Review: Bullet Witch (2006) (Xbox 360)
The following is a review of Bullet Witch, released in 2006 for the Xbox 360.
It is what it is, and that’s just fine
Years ago I was hooked by the uniqueness of the first few levels of Drakengard, released for the PlayStation 2. When I finally found and picked up a copy I found it had hooked its claws into me even more. So when Drakengard 2 came out I of course picked up a copy. Unfortunately it wasn’t as good as the first Drakengard, but it was nonetheless still a good entry to the series. Many many years later I picked up Nier, which was associated with Square Enix, but received extremely harsh reviews.
Around the same time I found that Cavia, a name I remembered well from the Drakengard series, had worked on Nier, which got me wondering what other games they had had a hand in. I had played Ghost in the Shell: Stand Alone Complex for the PlayStation 2 years before, and ended up trading it in due to what I found were clunky controls (if I remember correctly). But as I was looking through the list I saw one game I had seen before and skimmed over due to the price and cover.
Once I released Cavia had had a hand in Bullet Witch I decided to pick up a copy once I found it at a good price (and with the manual and original box). Having found a copy for under $5, I figured it was definitely worth a try.
Bullet Witch is a rather interesting game. The controls are annoying but as I played I couldn’t help but think of Bayonetta. Both characters have a certain sex appeal, but both are extremely deadly. One might be ashamed to admit that they not only played, but owned their games, but both contain fairly good games, even if it’s significantly easier to tell that Bayonetta is one.

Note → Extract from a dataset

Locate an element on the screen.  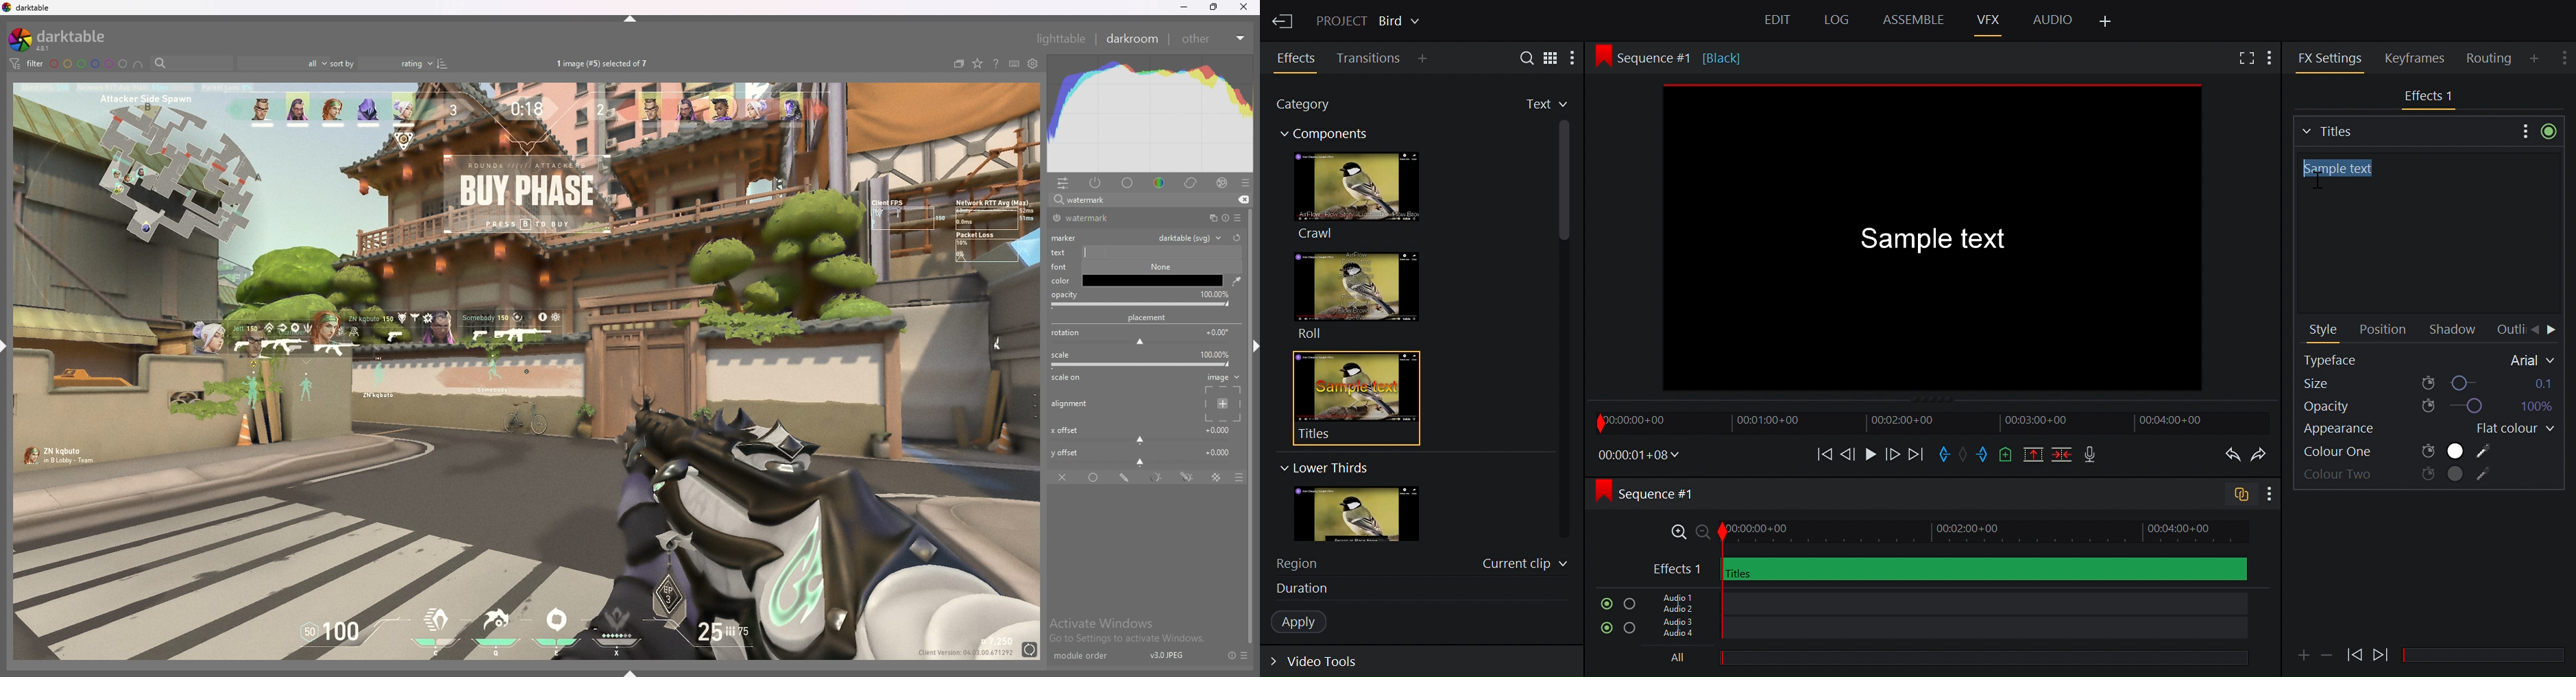
Roll is located at coordinates (1356, 295).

In Bullet Witch you control a woman who carries with her a gun larger than herself. As you progress you can switch between 4 guns total, each with their own uses. You also gain certain magic spells, and can increase your own abilities, although its limited to increasing your health and magic regeneration.
There are a total of six stages with each lasting between 10 minutes to an hour, depending upon how lost you get and how many times you’ve played a level. There are five or six different difficulty settings, with only the lower three available at the start. Achievements are available for beating the game under each difficulty, but since they do not stack you can look forward to playing multiple times (if you care about the points). However, each time you start a game your previously unlocked skills and remaining points carry over, so you could even play the first level over and over again (10-15 minutes a shot) to build up your skills early.
As noted above the controls are fairly clunky, which is unfortunate since it’s a third-person shooter with some fairly fast enemies. The lighting can also be tricky at times, and there’s no good indication of the fact that you’re near death, so expect that surprise.
The general suggestion is that you play your first time on easy, since achievements don’t stack and the game is a little … clunky, so that’s exactly what I did. I played the first level a number of times as well, on both easy and normal, but I finished my first game on easy. All told I probably put 6 or 7 hours into the game (thus far).
The story isn’t horrible, and is actually about what I expected after playing Cavia’s other games. Since you’re introduced to it within the first few minutes of the game, I’ll go ahead and say that I didn’t quite catch why she hears a voice, but I think that’s the only oddity (although it could be left unstated for a reason).
Finally, I really enjoyed the graphics in the game. It certainly shows its age, and is probably on par with PlayStation 2 graphics, but because of the nature of the story I have no issues with that.
While it’s certainly not the greatest game ever, it’s generally not that bad. I’ll play it again and beat it at least on normal, and could easily see myself playing it even after that. The game also received a good deal of DLC, all of which is extremely cheap, as in free to 25 cents. The latter is actual maps, which adds a pretty good deal of content for a fairly low price.
For these reasons I’m going to give Bullet Witch 4 of 5 stars. One could perhaps argue that it only deserves 3 stars, but I think the game tells a good story and once you release the shortcomings (using maps removes the pain of wandering around in the larger maps), it’s not that bad at all, and offers a good deal of content for the current price.